ASSIGNMENT
Your task is to print each record exactly as it reads.
--------------------
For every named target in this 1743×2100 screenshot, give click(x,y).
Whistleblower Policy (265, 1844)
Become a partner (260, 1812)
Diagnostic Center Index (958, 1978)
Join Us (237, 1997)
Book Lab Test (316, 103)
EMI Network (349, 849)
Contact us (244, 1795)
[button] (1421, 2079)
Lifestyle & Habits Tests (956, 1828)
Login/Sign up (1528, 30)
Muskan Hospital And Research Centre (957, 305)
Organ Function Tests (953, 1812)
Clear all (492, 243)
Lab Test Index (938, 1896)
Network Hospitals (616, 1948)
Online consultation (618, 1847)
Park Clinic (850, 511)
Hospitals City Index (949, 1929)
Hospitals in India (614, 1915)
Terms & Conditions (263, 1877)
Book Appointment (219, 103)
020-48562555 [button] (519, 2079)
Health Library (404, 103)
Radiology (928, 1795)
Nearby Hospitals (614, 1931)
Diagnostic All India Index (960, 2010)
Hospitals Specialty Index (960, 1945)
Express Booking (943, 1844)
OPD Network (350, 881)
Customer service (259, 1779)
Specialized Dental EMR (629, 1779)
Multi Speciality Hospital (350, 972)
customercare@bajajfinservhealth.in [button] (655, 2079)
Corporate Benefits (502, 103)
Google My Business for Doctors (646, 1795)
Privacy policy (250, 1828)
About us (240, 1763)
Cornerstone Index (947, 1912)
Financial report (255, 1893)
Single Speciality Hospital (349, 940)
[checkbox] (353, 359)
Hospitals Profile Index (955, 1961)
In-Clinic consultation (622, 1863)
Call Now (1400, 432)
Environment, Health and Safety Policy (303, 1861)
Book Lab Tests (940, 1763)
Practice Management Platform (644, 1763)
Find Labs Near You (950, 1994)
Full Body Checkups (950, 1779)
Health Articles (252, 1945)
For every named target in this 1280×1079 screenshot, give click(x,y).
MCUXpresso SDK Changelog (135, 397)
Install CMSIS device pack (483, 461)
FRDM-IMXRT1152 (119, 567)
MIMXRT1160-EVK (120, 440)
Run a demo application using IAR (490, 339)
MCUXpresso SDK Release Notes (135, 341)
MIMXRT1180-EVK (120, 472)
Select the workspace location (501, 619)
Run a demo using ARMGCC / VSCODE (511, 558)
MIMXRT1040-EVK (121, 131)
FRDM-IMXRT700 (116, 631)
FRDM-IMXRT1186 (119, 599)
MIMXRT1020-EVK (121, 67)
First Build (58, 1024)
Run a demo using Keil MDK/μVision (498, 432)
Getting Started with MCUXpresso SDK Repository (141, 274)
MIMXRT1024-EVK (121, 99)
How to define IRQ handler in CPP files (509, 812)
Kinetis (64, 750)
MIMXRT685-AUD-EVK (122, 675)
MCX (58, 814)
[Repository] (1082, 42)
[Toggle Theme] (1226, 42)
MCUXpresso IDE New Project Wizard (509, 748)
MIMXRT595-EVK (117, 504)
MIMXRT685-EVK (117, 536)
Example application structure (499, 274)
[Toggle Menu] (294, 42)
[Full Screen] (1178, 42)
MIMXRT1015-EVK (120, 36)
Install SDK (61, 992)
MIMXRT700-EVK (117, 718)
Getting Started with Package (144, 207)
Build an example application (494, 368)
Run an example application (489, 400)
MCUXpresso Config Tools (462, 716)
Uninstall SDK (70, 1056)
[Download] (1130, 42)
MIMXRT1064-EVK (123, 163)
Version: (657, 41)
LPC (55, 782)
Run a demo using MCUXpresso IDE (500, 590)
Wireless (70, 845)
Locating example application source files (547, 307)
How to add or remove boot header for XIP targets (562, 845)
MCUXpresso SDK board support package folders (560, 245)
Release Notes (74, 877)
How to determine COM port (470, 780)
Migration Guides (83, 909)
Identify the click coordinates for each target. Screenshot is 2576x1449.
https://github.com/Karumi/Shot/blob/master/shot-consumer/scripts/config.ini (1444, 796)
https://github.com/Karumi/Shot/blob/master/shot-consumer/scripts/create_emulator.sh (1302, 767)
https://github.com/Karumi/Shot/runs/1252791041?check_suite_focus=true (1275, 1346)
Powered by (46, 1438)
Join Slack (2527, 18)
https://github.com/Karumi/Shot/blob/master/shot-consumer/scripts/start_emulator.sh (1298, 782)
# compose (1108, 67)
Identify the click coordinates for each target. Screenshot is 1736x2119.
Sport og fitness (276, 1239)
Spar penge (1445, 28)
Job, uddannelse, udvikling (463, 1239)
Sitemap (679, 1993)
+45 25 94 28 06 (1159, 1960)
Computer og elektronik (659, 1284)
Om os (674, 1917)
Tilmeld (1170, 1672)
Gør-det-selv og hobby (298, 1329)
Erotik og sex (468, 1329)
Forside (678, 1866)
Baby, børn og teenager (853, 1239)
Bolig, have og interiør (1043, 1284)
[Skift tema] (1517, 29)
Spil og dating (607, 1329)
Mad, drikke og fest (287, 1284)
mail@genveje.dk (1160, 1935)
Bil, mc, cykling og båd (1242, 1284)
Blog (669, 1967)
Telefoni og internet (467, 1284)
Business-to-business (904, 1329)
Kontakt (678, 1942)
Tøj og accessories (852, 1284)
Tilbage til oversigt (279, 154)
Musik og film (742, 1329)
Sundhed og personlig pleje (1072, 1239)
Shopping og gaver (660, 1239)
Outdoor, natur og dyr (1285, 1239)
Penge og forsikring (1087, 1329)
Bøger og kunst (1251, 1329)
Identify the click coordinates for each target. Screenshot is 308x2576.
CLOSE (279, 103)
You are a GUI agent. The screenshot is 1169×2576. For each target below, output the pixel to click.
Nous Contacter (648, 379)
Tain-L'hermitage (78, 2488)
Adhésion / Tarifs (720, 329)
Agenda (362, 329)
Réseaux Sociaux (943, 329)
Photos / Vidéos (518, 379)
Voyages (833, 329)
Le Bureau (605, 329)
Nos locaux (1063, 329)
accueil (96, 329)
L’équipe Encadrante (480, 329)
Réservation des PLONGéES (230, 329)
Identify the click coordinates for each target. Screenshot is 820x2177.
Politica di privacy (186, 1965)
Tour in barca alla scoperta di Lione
--------------------
EXERCISE ANSWER
For every named target in this 1743×2100 screenshot, give click(x,y).
Whistleblower Policy (265, 1844)
Become a partner (260, 1812)
Diagnostic Center Index (958, 1978)
Join Us (237, 1997)
Book Lab Test (316, 103)
EMI Network (349, 849)
Contact us (244, 1795)
[button] (1421, 2079)
Lifestyle & Habits Tests (956, 1828)
Login/Sign up (1528, 30)
Muskan Hospital And Research Centre (957, 305)
Organ Function Tests (953, 1812)
Clear all (492, 243)
Lab Test Index (938, 1896)
Network Hospitals (616, 1948)
Online consultation (618, 1847)
Park Clinic (850, 511)
Hospitals City Index (949, 1929)
Hospitals in India (614, 1915)
Terms & Conditions (263, 1877)
Book Appointment (219, 103)
020-48562555 [button] (519, 2079)
Health Library (404, 103)
Radiology (928, 1795)
Nearby Hospitals (614, 1931)
Diagnostic All India Index (960, 2010)
Hospitals Specialty Index (960, 1945)
Express Booking (943, 1844)
OPD Network (350, 881)
Customer service (259, 1779)
Specialized Dental EMR (629, 1779)
Multi Speciality Hospital (350, 972)
customercare@bajajfinservhealth.in [button] (655, 2079)
Corporate Benefits (502, 103)
Google My Business for Doctors (646, 1795)
Privacy policy (250, 1828)
About us (240, 1763)
Cornerstone Index (947, 1912)
Financial report (255, 1893)
Single Speciality Hospital (349, 940)
[checkbox] (353, 359)
Hospitals Profile Index (955, 1961)
In-Clinic consultation (622, 1863)
Call Now (1400, 432)
Environment, Health and Safety Policy (303, 1861)
Book Lab Tests (940, 1763)
Practice Management Platform (644, 1763)
Find Labs Near You (950, 1994)
Full Body Checkups (950, 1779)
Health Articles (252, 1945)
For every named target in this 1280×1079 screenshot, give click(x,y).
MCUXpresso SDK Changelog (135, 397)
Install CMSIS device pack (483, 461)
FRDM-IMXRT1152 (119, 567)
MIMXRT1160-EVK (120, 440)
Run a demo application using IAR (490, 339)
MCUXpresso SDK Release Notes (135, 341)
MIMXRT1180-EVK (120, 472)
Select the workspace location (501, 619)
Run a demo using ARMGCC / VSCODE (511, 558)
MIMXRT1040-EVK (121, 131)
FRDM-IMXRT700 (116, 631)
FRDM-IMXRT1186 (119, 599)
MIMXRT1020-EVK (121, 67)
First Build (58, 1024)
Run a demo using Keil MDK/μVision (498, 432)
Getting Started with MCUXpresso SDK Repository (141, 274)
MIMXRT1024-EVK (121, 99)
How to define IRQ handler in CPP files (509, 812)
Kinetis (64, 750)
MIMXRT685-AUD-EVK (122, 675)
MCX (58, 814)
[Repository] (1082, 42)
[Toggle Theme] (1226, 42)
MCUXpresso IDE New Project Wizard (509, 748)
MIMXRT595-EVK (117, 504)
MIMXRT685-EVK (117, 536)
Example application structure (499, 274)
[Toggle Menu] (294, 42)
[Full Screen] (1178, 42)
MIMXRT1015-EVK (120, 36)
Install SDK (61, 992)
MIMXRT700-EVK (117, 718)
Getting Started with Package (144, 207)
Build an example application (494, 368)
Run an example application (489, 400)
MCUXpresso Config Tools (462, 716)
Uninstall SDK (70, 1056)
[Download] (1130, 42)
MIMXRT1064-EVK (123, 163)
Version: (657, 41)
LPC (55, 782)
Run a demo using MCUXpresso IDE (500, 590)
Wireless (70, 845)
Locating example application source files (547, 307)
How to add or remove boot header for XIP targets (562, 845)
MCUXpresso SDK board support package folders (560, 245)
Release Notes (74, 877)
How to determine COM port (470, 780)
Migration Guides (83, 909)
Identify the click coordinates for each target. Screenshot is 2576x1449.
https://github.com/Karumi/Shot/blob/master/shot-consumer/scripts/config.ini (1444, 796)
https://github.com/Karumi/Shot/blob/master/shot-consumer/scripts/create_emulator.sh (1302, 767)
https://github.com/Karumi/Shot/runs/1252791041?check_suite_focus=true (1275, 1346)
Powered by (46, 1438)
Join Slack (2527, 18)
https://github.com/Karumi/Shot/blob/master/shot-consumer/scripts/start_emulator.sh (1298, 782)
# compose (1108, 67)
Identify the click coordinates for each target. Screenshot is 1736x2119.
Sport og fitness (276, 1239)
Spar penge (1445, 28)
Job, uddannelse, udvikling (463, 1239)
Sitemap (679, 1993)
+45 25 94 28 06 (1159, 1960)
Computer og elektronik (659, 1284)
Om os (674, 1917)
Tilmeld (1170, 1672)
Gør-det-selv og hobby (298, 1329)
Erotik og sex (468, 1329)
Forside (678, 1866)
Baby, børn og teenager (853, 1239)
Bolig, have og interiør (1043, 1284)
[Skift tema] (1517, 29)
Spil og dating (607, 1329)
Mad, drikke og fest (287, 1284)
mail@genveje.dk (1160, 1935)
Bil, mc, cykling og båd (1242, 1284)
Blog (669, 1967)
Telefoni og internet (467, 1284)
Business-to-business (904, 1329)
Kontakt (678, 1942)
Tøj og accessories (852, 1284)
Tilbage til oversigt (279, 154)
Musik og film (742, 1329)
Sundhed og personlig pleje (1072, 1239)
Shopping og gaver (660, 1239)
Outdoor, natur og dyr (1285, 1239)
Penge og forsikring (1087, 1329)
Bøger og kunst (1251, 1329)
Identify the click coordinates for each target. Screenshot is 308x2576.
CLOSE (279, 103)
You are a GUI agent. The screenshot is 1169×2576. For each target below, output the pixel to click.
Nous Contacter (648, 379)
Tain-L'hermitage (78, 2488)
Adhésion / Tarifs (720, 329)
Agenda (362, 329)
Réseaux Sociaux (943, 329)
Photos / Vidéos (518, 379)
Voyages (833, 329)
Le Bureau (605, 329)
Nos locaux (1063, 329)
accueil (96, 329)
L’équipe Encadrante (480, 329)
Réservation des PLONGéES (230, 329)
Identify the click coordinates for each target. Screenshot is 820x2177.
Politica di privacy (186, 1965)
Tour in barca alla scoperta di Lione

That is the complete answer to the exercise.